Los hits
A lo lejos se oyen los primeros motores del ocaso ensuciando el silencio que ha metido a Beatriz en una órbita gomosa.
El día abre espléndido. Aire liviano, seco, veintiséis los grados de temperatura; intermitentes rulos de viento arrastran como rebaba de la tiricia dominguera los sonidos que ejecutan las familias enjambradas a orillas del Canal Saint-Martin. Solo el traqueteo cansino de una lancha diminuta fabrica las jorobas líquidas que en los bordes de concreto perecen.

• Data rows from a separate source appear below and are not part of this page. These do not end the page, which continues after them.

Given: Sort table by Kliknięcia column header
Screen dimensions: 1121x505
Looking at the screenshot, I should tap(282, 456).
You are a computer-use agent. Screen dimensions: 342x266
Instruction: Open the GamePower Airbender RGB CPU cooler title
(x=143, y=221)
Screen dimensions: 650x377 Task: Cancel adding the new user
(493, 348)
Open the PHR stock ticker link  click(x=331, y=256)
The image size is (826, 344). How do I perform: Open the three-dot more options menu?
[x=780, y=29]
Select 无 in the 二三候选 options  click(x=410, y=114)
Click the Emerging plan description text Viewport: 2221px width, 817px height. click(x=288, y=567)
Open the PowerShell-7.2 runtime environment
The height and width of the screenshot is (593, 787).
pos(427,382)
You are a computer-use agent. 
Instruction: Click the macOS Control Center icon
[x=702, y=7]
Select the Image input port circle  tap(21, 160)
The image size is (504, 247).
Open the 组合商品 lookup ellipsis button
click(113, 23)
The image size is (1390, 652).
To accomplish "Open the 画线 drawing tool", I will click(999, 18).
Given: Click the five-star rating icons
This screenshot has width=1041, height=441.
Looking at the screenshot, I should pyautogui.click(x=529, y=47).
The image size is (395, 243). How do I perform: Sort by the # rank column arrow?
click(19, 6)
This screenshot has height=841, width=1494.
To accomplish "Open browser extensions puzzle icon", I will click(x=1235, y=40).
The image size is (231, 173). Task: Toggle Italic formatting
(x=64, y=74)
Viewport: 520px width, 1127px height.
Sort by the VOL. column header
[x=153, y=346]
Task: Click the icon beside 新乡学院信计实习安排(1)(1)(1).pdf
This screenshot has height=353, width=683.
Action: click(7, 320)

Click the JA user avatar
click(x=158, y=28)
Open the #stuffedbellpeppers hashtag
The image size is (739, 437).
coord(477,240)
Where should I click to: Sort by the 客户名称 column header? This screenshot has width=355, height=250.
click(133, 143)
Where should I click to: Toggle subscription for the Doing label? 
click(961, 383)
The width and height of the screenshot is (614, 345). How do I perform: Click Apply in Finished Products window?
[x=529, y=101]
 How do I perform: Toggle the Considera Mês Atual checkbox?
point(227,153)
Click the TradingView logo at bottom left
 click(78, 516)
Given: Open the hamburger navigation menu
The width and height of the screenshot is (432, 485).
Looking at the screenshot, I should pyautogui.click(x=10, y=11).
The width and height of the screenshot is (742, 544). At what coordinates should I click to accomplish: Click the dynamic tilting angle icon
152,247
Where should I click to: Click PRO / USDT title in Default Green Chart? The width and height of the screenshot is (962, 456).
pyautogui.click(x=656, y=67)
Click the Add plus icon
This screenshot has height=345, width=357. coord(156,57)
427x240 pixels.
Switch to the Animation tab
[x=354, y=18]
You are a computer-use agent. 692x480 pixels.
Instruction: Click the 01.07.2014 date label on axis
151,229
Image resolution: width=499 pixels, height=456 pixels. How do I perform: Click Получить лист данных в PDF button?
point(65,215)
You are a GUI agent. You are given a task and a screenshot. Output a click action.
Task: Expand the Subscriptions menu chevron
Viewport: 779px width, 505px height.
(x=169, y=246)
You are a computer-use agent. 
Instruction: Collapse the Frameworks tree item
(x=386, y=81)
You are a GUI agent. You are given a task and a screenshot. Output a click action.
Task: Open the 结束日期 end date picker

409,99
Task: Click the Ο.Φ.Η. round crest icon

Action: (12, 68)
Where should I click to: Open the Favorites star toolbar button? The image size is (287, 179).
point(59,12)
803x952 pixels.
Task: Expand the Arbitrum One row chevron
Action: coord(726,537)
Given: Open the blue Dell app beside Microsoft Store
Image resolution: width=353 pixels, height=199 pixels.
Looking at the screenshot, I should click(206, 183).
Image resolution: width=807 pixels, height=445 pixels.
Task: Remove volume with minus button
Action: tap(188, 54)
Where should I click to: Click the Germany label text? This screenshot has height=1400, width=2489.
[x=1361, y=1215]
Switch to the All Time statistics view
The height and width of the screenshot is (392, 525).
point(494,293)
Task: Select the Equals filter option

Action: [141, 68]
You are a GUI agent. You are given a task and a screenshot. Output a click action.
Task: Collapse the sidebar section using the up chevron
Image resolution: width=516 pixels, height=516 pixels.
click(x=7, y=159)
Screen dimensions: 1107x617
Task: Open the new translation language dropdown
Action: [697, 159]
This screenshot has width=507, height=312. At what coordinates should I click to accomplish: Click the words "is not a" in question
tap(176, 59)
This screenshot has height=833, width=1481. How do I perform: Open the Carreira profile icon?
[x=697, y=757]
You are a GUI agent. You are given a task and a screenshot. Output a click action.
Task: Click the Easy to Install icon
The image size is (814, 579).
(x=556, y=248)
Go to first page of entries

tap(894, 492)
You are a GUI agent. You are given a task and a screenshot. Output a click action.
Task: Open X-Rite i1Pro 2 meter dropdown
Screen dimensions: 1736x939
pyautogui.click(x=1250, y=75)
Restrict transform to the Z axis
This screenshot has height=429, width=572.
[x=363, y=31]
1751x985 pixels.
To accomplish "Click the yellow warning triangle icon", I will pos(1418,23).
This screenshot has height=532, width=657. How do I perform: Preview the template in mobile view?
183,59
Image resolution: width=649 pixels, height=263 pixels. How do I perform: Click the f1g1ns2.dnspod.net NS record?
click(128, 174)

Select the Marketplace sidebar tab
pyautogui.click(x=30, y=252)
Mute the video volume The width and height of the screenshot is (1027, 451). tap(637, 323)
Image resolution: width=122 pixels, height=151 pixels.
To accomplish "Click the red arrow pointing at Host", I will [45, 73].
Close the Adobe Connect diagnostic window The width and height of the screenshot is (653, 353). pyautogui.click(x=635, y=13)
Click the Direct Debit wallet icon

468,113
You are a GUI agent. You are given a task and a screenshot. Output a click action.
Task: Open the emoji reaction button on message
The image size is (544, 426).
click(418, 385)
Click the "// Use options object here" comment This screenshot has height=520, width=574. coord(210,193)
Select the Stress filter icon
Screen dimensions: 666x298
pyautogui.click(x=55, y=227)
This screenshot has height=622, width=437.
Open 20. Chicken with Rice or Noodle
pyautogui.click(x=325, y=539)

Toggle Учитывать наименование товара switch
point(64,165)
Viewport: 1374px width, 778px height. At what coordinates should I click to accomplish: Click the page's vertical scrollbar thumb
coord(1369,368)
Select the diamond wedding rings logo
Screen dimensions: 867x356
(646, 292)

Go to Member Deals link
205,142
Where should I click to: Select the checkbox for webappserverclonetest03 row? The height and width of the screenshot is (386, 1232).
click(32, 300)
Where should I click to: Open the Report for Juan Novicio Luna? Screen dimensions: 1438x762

El dragueur, que de súbito erige su humanidad frente al éxtasis contemplativo de Beatriz, pretende cortejarla, ofrecerse como guía de la ciudad para aquella muchacha recién llegada. Es un sujeto simpático, con el cabello ensortijado, lentes sin marco y la frente surcada por canalillos de cultivo; había dejado nacer un bigote delgado sobre los labios gruesos. Tiene el cuerpo metido en unos jeans azules y camisa blanca de algodón (el rechinar del cuero asado en el restorán de enfrente expone una viva relente de ajo, atenuada por los perfumes que escupen las flores pubescentes de la magnolia plantada junto a la placa mansa). Es entonces que se dedica a remontar, junto a su nuevo amigo parisino, los hits citadinos: Arco del Triunfo, Jardines de las Tullerías, La isla de la Cité; Puente de las Artes, Notre Dame, hasta clausurar la tarde con el ascenso a la monumental torre de hierro trenzado. Ahhh (largo suspiro), desde lo alto obtiene unas vistas espléndidas del paisaje inconmensurable en ese momento del día en que se produce la última reserva de luz natural; Campo de Marte recibe los reflejos del disco multicolor que sigilosamente rueda hacia el milagro de la transformación, ardientes luces que se amplifican con el resplandor de un incendio selvático, antes de develar el avance de la nocturnidad. A lo lejos se oyen los primeros motores del ocaso ensuciando el silencio que ha metido a Beatriz en una órbita gomosa en la que está girando a miles de vueltas por segundo. Como participante de un rito de exploración psicotrópica. Y todo cabe allí, en ese instante.
Había arribado a la Gare d’Austerlitz a bordo del Expreso Puerta del Sol, el tren nocturno que entre 1969 y 1996 unía, y sin transbordo fronterizo, Madrid con París; 1370 kilómetros en algo menos de quince horas. “En París me esperaba una amiga de mi tía que me hospedó en su casa, pero como aquel día necesitaba terminar unos trabajos que debía entregar, me pidió que dejara las valijas, me dio dinero, un mapa y me pidió que volviera al atardecer, y fue así que pasé el día con ese muchacho que, si bien no perdía la esperanza de que yo me fuera con él a su departamento, se comportó como un caballero”. Ese primer día, Beatriz abrazó la certeza de que su estancia en la capital francesa modificaría para siempre sus patrones perceptivos, una fuerza que florece tan bella como inevitable, un atractor extraño que había germinado en algún lugar. Muchos años atrás.
A comienzos de 1973, y luego de algunas conexiones de trasbordo, desembarcó en Madrid para establecerse durante cuatro meses en casa de un amigo de su padre. Los vapores tóxicos de la dictadura franquista se propagaban como reguero de pólvora por la capital que no ofrecía lo que Beatriz buscaba y que sí encontraría en París. Algo muy pequeño en principio, tan diminuto que resultaba casi invisible en su origen, y que, sin embargo, abría una perspectiva nueva y luminosa que a través de un orden superior estaba tratando de expresarse. Fue allí donde apareció la literatura.